Women Depression
A model drinks coffee backstage before the Blugirl Spring/Summer 2012 women's collection show during Milan Fashion Week September 22, 2011. Reuters

Coffee does a lot more for older women than merely giving them energy. Female lovers of fully caffeinated coffee are at a 20 per cent lower risk of getting depressed, a new study has found.

A study from the Harvard School of Public Health carried out an experiment on 50,000 older woman and found that those who drank one cup of coffee compared to those who had two or three, were more prone to getting depressed by 15 per cent. Those who drank four cups were 20 percent less likely to get depressed.

People often worry that drinking coffee can have a negative impact on health and lead author of this study Dr. Albert Ascherio warns that an excess of the caffeinated kind can cause anxiety and insomnia, but the study has shown some positive impacts too, although further studies need to be carried out to see if coffee can actually prevent depression.

Women at an average age of 63 were taken under observation over the course of ten years. At the beginning of the study in 1906 none of the women had depression but by June 2006 they researchers found that for women who smoked, the more coffee they drank the less they were depressed. This was, however, only the case for those who drank fully caffeinated coffee and the same observation could not be made non- smokers.

Further investigations are needed to confirm this finding and to determine whether usual caffeinated coffee consumption can contribute to depression prevention, concluded the study, which was published in the Archibes of Internal Medicine.

If depressed patients are refraining themselves to 1 coffee per day because they think that's all they should have, why not try suggesting they drink more, as long as it doesn't go over 4 cups a day? We still need a large randomized controlled trial to look at this effect, but as long as it's not over a certain amount, upping the intake shouldn't hurt, and may be helpful, epidemiologist, Michel Lucas told Medscape Medical News.
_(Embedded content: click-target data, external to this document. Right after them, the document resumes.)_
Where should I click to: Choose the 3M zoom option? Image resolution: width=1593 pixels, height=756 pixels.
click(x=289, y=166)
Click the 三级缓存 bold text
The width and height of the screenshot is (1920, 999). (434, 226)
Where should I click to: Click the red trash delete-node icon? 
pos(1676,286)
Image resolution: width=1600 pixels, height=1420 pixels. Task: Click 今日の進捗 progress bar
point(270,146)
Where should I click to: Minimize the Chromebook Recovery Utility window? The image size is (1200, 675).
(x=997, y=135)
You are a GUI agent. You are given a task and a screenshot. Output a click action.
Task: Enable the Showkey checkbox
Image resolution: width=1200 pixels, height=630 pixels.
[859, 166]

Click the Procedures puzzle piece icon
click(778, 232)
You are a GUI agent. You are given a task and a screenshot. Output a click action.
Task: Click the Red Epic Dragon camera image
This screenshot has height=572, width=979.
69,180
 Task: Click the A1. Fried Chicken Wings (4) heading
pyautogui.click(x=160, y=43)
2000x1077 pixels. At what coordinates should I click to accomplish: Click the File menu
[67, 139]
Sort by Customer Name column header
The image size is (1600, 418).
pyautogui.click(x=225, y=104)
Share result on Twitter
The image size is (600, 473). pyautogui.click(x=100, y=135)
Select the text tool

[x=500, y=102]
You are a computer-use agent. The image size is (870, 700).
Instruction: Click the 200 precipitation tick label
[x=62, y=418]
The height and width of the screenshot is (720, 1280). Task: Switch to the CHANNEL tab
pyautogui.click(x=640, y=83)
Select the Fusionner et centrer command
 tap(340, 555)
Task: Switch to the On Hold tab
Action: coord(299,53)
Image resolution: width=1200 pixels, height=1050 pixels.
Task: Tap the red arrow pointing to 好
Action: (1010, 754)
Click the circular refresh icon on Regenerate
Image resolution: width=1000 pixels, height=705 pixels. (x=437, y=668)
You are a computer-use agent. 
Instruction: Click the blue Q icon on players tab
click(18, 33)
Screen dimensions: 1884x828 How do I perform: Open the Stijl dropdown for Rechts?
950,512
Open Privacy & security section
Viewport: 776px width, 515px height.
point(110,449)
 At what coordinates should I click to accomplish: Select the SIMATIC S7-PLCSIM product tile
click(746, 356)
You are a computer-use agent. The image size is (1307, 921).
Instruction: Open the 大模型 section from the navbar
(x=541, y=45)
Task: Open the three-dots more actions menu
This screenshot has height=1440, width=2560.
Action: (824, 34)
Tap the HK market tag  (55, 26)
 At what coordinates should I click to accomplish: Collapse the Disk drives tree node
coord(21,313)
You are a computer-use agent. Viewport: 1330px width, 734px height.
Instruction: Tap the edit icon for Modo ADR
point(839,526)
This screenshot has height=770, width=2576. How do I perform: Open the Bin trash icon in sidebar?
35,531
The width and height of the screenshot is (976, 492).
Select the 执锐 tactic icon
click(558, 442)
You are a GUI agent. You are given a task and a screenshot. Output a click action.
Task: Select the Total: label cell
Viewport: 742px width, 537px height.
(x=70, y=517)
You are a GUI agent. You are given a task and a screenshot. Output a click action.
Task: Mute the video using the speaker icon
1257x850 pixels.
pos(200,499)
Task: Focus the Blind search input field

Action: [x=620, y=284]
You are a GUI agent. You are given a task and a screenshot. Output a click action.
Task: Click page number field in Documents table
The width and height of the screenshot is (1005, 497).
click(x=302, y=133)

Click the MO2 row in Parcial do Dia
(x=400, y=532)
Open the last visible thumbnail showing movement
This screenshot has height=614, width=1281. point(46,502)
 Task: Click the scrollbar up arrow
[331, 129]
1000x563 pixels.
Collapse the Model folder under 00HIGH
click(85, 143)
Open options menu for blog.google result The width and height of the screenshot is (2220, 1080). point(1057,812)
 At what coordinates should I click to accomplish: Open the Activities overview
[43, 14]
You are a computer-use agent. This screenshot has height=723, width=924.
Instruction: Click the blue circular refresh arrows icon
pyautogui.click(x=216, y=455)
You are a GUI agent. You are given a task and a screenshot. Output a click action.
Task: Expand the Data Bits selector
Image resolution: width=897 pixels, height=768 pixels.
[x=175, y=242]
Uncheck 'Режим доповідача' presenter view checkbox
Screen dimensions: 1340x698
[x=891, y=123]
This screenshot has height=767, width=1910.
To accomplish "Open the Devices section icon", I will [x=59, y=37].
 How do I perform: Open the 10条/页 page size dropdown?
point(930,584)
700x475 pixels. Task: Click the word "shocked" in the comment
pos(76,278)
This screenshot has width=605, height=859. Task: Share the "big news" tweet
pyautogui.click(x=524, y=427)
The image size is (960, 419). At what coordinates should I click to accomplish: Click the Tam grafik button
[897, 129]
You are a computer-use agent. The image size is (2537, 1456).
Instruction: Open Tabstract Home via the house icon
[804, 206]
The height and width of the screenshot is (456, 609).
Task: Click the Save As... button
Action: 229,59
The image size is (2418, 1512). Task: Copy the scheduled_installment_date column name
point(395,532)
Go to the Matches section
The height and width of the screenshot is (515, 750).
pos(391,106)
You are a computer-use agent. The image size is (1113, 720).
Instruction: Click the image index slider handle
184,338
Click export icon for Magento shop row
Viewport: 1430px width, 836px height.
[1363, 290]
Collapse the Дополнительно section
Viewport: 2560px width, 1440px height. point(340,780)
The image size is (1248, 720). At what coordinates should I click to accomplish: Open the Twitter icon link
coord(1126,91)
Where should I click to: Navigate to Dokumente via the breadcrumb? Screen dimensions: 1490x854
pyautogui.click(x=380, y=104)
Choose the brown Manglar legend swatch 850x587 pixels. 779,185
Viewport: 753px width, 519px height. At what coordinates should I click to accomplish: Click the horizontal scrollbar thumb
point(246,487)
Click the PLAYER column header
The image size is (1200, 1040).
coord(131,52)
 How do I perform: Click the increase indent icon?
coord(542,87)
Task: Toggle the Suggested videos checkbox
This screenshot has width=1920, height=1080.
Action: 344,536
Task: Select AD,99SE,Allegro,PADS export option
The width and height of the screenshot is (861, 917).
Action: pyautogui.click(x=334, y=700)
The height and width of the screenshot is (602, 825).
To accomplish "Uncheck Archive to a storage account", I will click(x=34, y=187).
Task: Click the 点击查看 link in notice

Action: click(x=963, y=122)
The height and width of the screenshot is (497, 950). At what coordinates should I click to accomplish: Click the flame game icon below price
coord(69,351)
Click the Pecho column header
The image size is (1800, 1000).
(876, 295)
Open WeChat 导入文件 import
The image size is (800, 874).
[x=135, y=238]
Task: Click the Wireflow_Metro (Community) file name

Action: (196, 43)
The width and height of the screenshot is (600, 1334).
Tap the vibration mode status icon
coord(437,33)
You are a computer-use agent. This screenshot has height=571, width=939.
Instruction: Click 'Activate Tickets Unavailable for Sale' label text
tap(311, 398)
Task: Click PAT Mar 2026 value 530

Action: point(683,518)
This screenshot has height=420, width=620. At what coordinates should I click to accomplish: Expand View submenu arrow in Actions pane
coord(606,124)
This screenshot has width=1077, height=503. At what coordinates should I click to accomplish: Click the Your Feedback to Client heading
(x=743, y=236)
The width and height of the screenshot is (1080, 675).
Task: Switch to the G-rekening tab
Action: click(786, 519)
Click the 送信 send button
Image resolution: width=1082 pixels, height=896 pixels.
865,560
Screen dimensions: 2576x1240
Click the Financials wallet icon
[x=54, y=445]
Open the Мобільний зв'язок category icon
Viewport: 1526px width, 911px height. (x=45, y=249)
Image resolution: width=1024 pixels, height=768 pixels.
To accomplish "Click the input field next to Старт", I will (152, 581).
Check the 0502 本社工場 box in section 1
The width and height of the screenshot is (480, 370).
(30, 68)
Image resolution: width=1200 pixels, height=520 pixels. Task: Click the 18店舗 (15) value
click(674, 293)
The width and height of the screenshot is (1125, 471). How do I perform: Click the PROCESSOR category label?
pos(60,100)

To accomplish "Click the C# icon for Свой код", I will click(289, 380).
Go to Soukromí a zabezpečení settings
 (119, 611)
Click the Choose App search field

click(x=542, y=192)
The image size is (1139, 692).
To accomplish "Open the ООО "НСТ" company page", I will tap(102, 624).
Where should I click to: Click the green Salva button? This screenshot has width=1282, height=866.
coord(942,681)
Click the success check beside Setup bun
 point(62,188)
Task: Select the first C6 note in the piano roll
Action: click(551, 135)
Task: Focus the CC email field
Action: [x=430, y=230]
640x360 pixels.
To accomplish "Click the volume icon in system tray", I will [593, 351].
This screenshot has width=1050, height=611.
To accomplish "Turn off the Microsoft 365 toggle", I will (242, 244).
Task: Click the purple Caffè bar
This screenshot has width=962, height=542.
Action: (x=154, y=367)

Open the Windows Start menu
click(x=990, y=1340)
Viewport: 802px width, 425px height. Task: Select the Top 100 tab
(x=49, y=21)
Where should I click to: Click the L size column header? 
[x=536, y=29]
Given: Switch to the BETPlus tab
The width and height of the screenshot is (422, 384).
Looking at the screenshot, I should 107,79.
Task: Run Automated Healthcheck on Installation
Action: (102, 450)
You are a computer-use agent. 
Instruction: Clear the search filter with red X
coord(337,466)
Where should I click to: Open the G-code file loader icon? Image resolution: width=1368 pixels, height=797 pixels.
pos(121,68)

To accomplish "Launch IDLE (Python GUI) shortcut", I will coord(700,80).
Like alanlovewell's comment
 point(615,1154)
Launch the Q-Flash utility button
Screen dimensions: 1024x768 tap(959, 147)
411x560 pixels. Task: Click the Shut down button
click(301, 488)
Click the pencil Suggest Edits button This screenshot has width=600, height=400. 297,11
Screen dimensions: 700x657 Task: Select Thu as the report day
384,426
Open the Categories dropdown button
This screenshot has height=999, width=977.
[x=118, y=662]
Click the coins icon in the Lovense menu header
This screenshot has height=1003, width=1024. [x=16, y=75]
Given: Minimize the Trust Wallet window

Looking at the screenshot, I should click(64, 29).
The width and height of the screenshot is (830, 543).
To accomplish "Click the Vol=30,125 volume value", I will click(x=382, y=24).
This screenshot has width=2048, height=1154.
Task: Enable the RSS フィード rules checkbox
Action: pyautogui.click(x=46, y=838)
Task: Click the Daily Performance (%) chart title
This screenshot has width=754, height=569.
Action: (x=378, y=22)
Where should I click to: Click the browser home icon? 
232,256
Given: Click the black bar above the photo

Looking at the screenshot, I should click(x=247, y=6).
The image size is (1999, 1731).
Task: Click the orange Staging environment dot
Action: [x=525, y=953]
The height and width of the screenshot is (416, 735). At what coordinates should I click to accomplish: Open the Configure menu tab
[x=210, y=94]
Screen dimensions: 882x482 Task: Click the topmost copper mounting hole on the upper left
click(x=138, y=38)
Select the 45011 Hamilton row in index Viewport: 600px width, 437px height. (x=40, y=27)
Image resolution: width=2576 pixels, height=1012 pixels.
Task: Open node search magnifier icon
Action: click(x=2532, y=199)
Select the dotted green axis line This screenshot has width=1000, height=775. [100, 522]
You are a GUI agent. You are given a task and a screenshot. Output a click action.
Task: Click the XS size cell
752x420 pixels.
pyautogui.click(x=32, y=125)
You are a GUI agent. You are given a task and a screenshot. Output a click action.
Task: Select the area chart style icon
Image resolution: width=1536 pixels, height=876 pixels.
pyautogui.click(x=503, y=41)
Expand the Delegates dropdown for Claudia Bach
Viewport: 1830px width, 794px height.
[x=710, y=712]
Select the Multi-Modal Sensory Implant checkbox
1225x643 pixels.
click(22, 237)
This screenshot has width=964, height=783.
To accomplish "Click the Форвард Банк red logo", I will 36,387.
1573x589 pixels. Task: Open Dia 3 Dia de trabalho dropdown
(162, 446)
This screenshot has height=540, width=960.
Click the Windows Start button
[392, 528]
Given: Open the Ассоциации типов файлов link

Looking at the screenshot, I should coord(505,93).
Meanwhile, another study carried out earlier this year by The Harvard School of Public health found that men who regularly drink coffee appear to have a lower risk of developing a lethal form of prostate cancer.

Prostate cancer is the most frequently diagnosed form of cancer and the second leading cause of cancer death among U.S. men, affecting one in six men during their lifetime. More than 2 million men in the U.S. and 16 million men worldwide are prostate cancer survivors.

At present we lack an understanding of risk factors that can be changed or controlled to lower the risk of lethal prostate cancer. If our findings are validated, coffee could represent one modifiable factor that may lower the risk of developing the most harmful form of prostate cancer, said lead author Kathryn Wilson.

More than half of American adults drink coffee every day.